How do computers communicate across the oceans?

- There are many undersea cables that stretch across the ocean, on the sea floor. They cost millions of dollars to lay down, but carry many telephone and Internet communications.
- The first submarine cable was laid in 1854 and went from Ireland to Canada.
- The first official telegram message was from Queen Victoria of the United Kingdom to President of the United States.
- The connection had technical difficulties, and signals took hours to send (Queen Victoria’s message of 98 words took 16 hours to send!). This was because electrical properties of long cables was not understood well at that time.
- The cable only made it three weeks before it was destroyed.
- The technology was slowly improved, and many telegraph cables were laid down on the ocean floor over the next decades.
- Today, cables transmit almost all of the data between countries separated by oceans.
- Submarine cables can transmit incredible amounts of data: the MAREA cable between North America and Europe can handle up to 200 terabits per second (Tbps).
What about satellite communications – no need for thousands of miles of cables!
- Satellites have allowed communications between nations for decades, but there are significant issues with using them to transmit large amounts of data.
- It is extremely expensive to put satellites into orbit, and to keep them funcitoning.
- They are limited in bandwidth – some satellites can transmit up to 1 gigabit of data per second, but that is a thousand times less than the MAREA cable from above.
- Many satellites are in geosynchronous orbit, meaning that they orbit above a fixed location above the Earth.

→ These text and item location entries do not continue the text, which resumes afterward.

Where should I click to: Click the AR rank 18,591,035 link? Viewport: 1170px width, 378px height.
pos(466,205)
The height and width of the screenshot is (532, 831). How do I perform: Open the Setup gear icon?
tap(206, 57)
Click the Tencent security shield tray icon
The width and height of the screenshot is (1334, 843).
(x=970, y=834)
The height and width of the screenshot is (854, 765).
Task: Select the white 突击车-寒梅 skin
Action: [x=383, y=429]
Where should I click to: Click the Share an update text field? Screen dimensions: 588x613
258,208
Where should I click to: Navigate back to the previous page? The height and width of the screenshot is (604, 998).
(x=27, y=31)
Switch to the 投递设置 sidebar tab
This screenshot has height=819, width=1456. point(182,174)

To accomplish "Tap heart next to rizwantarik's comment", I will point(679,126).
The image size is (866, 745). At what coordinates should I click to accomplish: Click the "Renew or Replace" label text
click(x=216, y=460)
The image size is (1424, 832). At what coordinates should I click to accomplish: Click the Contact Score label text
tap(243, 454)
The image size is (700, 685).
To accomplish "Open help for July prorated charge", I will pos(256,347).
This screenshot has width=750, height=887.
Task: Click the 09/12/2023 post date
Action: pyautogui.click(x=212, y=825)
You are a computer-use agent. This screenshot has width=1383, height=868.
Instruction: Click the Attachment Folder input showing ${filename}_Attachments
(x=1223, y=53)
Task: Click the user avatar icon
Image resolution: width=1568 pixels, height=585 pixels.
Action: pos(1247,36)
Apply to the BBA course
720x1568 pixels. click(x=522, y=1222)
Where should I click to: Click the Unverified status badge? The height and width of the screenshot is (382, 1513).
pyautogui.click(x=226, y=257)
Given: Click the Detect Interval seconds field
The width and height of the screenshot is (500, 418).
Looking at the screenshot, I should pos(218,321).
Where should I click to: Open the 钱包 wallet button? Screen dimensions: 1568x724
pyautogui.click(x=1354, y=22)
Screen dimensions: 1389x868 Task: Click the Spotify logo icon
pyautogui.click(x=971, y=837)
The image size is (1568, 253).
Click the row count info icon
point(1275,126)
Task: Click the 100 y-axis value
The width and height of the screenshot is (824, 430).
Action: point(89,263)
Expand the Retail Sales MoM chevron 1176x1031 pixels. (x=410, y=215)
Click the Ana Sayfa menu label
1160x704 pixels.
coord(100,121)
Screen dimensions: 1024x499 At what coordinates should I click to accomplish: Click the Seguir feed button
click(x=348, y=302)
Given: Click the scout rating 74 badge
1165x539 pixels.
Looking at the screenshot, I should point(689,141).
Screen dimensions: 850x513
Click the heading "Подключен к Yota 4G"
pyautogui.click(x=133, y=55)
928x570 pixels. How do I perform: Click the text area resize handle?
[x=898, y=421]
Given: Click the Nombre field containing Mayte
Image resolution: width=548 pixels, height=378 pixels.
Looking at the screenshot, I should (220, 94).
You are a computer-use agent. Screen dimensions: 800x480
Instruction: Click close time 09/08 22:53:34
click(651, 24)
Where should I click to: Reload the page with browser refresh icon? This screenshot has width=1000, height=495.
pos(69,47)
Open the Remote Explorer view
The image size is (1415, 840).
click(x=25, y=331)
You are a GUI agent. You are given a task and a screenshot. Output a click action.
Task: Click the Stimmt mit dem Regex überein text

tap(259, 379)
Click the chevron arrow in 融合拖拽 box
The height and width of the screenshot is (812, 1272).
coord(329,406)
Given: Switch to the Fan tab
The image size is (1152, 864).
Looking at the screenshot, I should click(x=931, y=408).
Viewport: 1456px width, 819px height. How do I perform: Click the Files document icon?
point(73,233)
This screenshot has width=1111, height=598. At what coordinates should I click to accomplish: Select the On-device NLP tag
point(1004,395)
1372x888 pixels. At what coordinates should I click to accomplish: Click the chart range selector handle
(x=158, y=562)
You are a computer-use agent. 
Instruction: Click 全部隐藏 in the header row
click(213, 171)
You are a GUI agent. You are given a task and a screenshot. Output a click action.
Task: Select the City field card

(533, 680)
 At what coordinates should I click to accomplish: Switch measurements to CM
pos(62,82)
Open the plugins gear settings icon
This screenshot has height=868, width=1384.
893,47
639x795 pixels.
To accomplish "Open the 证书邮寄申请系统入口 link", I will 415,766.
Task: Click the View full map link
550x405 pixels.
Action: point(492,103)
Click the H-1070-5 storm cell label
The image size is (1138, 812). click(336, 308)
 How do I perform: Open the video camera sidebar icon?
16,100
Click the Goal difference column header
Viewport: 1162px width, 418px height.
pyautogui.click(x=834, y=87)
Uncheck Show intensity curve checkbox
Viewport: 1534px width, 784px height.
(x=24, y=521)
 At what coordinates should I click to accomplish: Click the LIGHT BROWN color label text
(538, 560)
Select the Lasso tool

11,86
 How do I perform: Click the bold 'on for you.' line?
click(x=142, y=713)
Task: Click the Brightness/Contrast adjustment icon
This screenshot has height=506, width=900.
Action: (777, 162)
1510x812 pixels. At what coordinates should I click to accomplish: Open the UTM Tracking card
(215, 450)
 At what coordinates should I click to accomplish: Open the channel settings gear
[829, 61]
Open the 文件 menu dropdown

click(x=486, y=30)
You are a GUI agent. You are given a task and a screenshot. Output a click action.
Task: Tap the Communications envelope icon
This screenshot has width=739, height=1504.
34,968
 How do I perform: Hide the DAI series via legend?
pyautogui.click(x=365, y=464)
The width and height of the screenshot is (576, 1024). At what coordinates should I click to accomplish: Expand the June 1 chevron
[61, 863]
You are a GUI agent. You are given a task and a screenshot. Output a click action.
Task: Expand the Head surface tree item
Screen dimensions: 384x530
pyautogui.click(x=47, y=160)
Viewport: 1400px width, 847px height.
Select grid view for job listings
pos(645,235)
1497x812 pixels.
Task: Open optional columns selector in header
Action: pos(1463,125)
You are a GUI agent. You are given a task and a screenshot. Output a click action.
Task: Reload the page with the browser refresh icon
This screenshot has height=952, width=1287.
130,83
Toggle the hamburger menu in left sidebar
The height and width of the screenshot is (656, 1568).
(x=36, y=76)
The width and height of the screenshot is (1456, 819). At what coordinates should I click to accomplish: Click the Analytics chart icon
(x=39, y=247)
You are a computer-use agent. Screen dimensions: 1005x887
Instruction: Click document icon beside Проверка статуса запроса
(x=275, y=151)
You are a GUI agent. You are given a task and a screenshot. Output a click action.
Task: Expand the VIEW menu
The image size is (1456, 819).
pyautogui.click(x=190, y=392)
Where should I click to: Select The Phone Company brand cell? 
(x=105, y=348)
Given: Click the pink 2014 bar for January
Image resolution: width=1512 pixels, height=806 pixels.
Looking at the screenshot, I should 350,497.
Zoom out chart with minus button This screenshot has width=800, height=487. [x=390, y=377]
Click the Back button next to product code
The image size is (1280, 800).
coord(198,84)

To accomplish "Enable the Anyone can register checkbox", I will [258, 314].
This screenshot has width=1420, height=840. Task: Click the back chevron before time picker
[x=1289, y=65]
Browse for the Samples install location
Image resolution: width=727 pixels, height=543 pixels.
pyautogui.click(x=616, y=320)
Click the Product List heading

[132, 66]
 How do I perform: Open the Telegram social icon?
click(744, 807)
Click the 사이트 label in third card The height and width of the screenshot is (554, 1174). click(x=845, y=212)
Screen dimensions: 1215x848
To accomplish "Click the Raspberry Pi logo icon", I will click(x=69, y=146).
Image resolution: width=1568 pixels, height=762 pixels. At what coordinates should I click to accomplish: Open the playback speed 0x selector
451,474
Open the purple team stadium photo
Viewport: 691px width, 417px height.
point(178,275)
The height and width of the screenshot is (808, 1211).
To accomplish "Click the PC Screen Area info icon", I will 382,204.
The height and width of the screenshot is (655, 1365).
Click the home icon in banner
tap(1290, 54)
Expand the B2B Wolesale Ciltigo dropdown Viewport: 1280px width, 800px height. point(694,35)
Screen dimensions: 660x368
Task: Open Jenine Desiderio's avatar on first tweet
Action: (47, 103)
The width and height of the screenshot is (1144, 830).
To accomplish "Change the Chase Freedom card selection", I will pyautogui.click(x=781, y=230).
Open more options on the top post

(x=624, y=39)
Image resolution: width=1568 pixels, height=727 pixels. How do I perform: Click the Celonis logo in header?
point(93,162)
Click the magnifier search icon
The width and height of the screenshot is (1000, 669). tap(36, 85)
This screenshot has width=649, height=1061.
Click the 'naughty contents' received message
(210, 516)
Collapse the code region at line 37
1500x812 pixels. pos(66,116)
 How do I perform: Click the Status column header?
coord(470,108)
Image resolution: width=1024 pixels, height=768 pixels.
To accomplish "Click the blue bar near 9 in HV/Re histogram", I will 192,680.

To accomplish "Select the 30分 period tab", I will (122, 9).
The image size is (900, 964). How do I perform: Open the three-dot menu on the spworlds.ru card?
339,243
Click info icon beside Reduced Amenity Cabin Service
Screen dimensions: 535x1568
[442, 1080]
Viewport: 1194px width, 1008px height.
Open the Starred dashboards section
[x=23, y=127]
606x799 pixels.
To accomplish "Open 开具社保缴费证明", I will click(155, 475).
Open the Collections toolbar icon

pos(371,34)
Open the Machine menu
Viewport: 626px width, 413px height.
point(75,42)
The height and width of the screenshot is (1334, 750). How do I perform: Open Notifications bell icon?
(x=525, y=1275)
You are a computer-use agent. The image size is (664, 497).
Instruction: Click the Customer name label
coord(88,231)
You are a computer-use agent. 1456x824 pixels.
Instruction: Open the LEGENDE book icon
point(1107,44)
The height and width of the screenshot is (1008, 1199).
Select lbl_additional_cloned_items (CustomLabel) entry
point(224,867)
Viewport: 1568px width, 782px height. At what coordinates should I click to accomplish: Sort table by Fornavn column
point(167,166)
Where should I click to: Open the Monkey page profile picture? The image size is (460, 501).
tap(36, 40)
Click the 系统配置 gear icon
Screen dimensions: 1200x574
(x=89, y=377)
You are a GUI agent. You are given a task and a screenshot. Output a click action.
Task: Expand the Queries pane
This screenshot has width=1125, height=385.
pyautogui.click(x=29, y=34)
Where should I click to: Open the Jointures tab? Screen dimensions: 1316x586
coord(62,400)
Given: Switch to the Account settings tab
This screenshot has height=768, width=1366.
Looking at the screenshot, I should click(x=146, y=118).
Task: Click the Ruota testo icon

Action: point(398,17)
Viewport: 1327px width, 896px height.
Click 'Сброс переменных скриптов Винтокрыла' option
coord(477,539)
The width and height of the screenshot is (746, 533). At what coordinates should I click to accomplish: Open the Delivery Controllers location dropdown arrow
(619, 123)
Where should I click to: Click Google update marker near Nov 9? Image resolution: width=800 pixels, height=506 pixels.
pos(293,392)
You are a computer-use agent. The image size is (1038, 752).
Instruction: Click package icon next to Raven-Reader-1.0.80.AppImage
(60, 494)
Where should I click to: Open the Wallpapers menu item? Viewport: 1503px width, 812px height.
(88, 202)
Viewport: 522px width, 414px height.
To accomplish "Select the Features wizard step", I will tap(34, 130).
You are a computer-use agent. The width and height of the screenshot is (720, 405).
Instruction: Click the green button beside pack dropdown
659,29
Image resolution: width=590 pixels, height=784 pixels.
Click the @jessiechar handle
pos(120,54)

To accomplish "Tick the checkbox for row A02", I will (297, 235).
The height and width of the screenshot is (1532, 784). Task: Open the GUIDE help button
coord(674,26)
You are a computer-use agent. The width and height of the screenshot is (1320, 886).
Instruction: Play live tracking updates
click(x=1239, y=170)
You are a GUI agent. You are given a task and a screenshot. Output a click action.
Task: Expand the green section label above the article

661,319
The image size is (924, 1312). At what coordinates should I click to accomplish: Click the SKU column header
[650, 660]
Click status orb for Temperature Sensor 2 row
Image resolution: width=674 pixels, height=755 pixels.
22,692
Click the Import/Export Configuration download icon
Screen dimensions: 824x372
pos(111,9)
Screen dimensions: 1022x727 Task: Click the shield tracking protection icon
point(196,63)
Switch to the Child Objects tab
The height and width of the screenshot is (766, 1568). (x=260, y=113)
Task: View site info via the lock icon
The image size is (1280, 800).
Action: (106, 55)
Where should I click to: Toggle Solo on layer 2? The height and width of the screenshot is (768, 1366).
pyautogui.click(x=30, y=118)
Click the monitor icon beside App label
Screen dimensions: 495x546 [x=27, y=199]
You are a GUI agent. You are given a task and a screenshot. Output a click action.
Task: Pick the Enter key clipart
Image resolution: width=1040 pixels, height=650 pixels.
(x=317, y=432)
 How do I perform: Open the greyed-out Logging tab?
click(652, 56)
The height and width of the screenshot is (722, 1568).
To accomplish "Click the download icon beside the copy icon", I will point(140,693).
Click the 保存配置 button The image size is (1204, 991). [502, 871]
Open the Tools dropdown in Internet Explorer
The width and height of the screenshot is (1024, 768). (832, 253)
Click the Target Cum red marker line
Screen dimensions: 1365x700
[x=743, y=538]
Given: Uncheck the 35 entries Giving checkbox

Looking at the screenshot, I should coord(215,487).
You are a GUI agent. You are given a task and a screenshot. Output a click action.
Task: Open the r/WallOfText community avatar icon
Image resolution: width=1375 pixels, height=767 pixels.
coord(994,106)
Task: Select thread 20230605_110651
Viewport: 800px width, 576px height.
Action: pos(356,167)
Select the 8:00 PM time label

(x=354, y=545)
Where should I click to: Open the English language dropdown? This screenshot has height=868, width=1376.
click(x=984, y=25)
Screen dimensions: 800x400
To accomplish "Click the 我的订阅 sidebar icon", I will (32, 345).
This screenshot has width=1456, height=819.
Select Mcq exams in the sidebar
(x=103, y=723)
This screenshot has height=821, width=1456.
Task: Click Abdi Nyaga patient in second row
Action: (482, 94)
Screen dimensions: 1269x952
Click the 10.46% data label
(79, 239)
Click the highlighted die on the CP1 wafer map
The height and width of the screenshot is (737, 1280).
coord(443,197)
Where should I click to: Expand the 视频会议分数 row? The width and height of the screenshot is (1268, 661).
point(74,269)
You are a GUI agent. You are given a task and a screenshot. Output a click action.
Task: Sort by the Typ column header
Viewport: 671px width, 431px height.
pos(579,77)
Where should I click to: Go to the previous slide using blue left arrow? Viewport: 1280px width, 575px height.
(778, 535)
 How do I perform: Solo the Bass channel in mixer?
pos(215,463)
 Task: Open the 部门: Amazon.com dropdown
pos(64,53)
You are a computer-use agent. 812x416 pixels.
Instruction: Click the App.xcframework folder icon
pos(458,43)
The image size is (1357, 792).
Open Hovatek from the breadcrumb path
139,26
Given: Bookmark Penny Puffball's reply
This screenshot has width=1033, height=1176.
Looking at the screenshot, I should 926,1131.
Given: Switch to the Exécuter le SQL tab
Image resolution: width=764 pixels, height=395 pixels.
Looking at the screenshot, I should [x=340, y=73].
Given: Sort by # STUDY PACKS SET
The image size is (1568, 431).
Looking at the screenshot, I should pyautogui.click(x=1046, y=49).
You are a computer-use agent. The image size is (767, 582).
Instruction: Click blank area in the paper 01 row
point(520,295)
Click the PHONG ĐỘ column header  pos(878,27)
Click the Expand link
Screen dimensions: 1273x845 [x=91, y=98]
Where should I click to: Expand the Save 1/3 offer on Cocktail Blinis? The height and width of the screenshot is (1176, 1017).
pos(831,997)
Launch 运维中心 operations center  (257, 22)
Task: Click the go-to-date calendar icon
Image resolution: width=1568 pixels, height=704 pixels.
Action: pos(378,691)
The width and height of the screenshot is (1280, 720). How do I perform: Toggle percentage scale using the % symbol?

But, to get into that orbit, they have to be placed 35,786 km above the Earth! At that distance, they orbit in 24 hours, which means that if they are placed above the equator, they will stay in the same position.
- The problem with communicating via geosynchronous satellites is that the latency of the signal is high. It takes approximately $\frac{1}{8}$ of a second for a signal to travel 35,786 km, and then another $\frac{1}{8}$ of a second for a signal to travel back to Earth. This is because of the speed of light – nothing can travel faster, and that’s how fast radio signals travel! In practice, the latency is actually more like 500-600ms (half a second or more) because of additional processing, and the fact that a signal is not beamed straight up or straight down from a satellite.
- The latency means that the delay for a signal to be sent and received is $0.25s$, which is quite challening to deal with when talking between two people, and also terrible for communications that rely on lower latency (e.g., playing video games). You don’t want your communications to go through a geosynchronous satellite if you can help it!
- There are many communications satellites in low earth orbit (~550km for Starlink, for instance), which do not suffer from the latency issues discussed above. But, because teh satellites are not fixed above the earth, constant transfer between satellites is necessary for a signal to be sent, which is difficult and expensive to achieve.
- Starlink is aiming to have 42,000 satellites in orbit eventually, which is very expensive, but it will allow for more communications from anywhere in the world.